Every work sector has experienced dramatic changes in the last two decades as the technological revolution gathers speed. But none have changed the way they work more completely than the human resources industry.
From recruiting to hiring to training to engaging workers and giving them the means to access their health and pension benefits, there is no aspect of the human resources professional’s strategies that has not been impacted by a growing dependence on technology, analytics and predictive analysis.
As you cast your eye across the industry landscape, you see not only has the traditional way of securing and handling the workforce changing, but also the attitudes and cultures of workplace itself.
The days when a young person was glad to secure a decent job in their own hometown and hoped to hold it until they retired have followed the dinosaurs into extinction. Today’s mobile, restless workforce expects to be moving around a lot more, and they are much more excited about what they will learn in their job than whether or not it will last forever.
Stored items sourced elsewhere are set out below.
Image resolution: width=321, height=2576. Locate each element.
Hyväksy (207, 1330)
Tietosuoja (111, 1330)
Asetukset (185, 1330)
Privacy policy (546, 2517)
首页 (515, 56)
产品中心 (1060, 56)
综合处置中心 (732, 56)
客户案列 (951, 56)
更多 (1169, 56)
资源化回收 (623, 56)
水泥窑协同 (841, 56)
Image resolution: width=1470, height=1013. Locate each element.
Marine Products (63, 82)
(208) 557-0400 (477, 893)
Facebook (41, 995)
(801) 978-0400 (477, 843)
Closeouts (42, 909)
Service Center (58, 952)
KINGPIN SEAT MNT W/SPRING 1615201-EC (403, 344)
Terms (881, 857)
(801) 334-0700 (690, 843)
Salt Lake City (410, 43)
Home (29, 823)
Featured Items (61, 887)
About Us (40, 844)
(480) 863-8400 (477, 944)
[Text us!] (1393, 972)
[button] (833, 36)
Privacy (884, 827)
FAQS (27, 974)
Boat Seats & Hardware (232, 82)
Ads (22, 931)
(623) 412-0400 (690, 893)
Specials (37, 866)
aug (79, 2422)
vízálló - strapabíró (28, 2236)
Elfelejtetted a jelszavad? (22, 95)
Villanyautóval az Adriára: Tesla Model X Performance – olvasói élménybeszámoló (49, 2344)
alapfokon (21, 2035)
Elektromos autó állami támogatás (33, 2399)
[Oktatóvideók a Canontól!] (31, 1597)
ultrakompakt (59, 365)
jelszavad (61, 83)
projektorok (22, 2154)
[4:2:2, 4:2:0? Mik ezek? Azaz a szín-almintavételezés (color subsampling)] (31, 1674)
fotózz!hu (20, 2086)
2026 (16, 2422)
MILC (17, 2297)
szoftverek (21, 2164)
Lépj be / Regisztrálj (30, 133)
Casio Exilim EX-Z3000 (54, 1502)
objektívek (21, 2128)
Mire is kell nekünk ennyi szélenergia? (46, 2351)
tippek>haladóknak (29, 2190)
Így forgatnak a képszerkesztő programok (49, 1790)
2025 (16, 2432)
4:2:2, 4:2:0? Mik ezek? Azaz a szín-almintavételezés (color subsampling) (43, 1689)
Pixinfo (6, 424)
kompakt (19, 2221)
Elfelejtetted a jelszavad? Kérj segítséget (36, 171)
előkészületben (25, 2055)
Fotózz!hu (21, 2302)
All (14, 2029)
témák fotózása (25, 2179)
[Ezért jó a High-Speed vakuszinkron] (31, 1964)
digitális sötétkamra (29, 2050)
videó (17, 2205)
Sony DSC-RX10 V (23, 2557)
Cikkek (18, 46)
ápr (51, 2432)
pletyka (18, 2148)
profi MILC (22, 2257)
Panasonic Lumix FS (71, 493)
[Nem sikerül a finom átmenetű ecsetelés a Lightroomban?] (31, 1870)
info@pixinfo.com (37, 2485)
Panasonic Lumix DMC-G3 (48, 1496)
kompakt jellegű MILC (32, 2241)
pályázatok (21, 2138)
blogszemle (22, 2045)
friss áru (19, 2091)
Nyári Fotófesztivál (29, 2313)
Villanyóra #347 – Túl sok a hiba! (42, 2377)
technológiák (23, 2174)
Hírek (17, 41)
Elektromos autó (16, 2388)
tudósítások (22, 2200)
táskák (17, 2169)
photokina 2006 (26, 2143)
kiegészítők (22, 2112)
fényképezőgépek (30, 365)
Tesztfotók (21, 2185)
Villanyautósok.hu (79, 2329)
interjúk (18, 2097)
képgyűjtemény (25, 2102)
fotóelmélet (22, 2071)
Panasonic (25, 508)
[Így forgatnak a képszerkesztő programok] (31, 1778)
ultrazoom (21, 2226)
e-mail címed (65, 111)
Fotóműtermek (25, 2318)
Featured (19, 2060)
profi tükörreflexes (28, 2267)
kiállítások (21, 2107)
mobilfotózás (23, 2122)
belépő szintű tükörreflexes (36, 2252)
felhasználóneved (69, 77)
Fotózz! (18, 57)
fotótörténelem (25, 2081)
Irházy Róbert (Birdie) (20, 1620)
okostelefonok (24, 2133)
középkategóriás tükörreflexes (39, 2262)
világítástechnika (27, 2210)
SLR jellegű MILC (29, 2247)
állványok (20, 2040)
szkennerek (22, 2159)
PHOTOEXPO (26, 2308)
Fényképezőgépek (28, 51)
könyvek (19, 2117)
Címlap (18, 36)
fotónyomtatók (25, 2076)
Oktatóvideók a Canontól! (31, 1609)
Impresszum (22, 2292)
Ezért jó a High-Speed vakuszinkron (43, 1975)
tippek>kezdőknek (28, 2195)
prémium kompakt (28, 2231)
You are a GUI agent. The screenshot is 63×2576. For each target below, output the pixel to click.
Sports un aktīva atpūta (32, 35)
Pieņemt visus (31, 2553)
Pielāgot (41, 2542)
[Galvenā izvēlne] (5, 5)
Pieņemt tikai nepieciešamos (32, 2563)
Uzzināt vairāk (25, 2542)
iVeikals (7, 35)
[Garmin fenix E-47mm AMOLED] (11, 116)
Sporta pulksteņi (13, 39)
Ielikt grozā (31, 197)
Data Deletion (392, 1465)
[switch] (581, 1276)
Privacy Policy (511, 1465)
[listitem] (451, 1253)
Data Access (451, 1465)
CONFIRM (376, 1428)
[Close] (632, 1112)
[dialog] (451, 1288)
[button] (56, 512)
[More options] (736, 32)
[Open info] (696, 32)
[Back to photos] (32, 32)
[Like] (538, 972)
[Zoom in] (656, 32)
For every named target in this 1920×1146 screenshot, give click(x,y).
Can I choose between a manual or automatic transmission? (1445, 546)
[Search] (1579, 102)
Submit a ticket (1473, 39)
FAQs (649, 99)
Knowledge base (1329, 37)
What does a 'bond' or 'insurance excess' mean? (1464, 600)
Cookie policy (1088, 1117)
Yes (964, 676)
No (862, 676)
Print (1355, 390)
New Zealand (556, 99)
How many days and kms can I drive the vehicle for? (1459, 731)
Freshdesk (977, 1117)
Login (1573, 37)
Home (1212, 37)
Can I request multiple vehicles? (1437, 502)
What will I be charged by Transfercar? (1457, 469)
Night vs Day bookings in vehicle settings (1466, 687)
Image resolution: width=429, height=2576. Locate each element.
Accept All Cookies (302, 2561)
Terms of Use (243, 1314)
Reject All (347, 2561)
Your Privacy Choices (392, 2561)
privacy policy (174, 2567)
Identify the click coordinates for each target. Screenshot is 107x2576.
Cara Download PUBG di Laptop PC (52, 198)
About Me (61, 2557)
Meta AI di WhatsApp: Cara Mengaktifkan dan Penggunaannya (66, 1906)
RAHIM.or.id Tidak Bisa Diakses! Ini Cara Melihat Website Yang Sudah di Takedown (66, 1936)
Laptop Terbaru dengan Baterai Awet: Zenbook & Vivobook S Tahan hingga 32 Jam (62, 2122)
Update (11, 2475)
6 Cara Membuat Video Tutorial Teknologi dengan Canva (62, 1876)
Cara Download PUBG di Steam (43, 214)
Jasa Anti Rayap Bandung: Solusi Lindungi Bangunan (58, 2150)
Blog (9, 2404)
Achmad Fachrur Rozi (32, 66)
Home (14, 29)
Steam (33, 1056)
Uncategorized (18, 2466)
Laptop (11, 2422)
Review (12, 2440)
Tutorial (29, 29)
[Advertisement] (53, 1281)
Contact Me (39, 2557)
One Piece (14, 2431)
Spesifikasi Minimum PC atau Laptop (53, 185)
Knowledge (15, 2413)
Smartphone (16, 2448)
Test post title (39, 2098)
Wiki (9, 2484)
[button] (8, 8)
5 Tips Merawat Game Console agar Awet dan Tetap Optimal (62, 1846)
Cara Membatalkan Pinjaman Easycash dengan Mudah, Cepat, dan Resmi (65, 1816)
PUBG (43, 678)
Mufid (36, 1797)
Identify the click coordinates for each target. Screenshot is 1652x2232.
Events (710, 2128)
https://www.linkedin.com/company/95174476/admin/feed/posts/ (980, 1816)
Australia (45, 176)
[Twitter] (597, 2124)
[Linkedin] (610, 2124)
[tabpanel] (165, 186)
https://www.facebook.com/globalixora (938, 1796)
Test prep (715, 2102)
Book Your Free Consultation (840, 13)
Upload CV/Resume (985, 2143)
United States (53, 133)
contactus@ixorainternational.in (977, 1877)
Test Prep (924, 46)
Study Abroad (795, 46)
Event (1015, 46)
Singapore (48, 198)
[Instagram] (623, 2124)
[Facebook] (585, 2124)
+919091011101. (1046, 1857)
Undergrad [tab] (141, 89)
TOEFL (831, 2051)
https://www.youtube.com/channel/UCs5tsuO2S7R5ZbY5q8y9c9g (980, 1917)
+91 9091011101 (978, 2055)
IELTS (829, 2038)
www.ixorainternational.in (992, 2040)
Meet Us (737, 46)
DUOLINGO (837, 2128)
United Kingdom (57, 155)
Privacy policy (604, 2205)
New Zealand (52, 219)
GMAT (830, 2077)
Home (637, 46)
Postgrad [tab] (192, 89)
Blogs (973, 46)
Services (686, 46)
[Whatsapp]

People still work for remuneration of course, but they also want fulfillment, work/life balance and a chance to grow which is not necessarily the same as a chance to advance. They want more autonomy than workers of the past as well, and that also poses challenges to the HR professionals.
The key trends that have changed the landscape of the industry include recruiting software, hiring platforms, mobile learning platforms, delivery of instant access to health and wellness programs and initiatives to heighten the dismal rate of employee engagement (just one third of workers are engaged in their jobs, according to Deloitte).
The landscape, once propelled by physical travel and personal interviews topped off with “gut instinct” has turned into a world of software programs that troll social media and deliver people analytics. The hiring process includes video interviews and app-delivered onboarding and initial training procedures.
In many companies, hierarchical management has given way to team-style leadership or even shared leadership. Setting goals from the top down has morphed into consensus goals and more focus on team effort.
Traditional tools of the trade, from yearly performance reviews to dictated goal management, have changed as well. The new technologically savvy employee will be more in control than ever before so smart companies are urgently seeking smart employees.
From now until year end, watch for the continuing and rapid development of new HR technology that will help your organization gather insights about your employees to a level never dreamed of in previous employment history.
You will need this insight to weed out the good technology from the trivial trends in technology and chart a wise course of securing and training employees for your organization.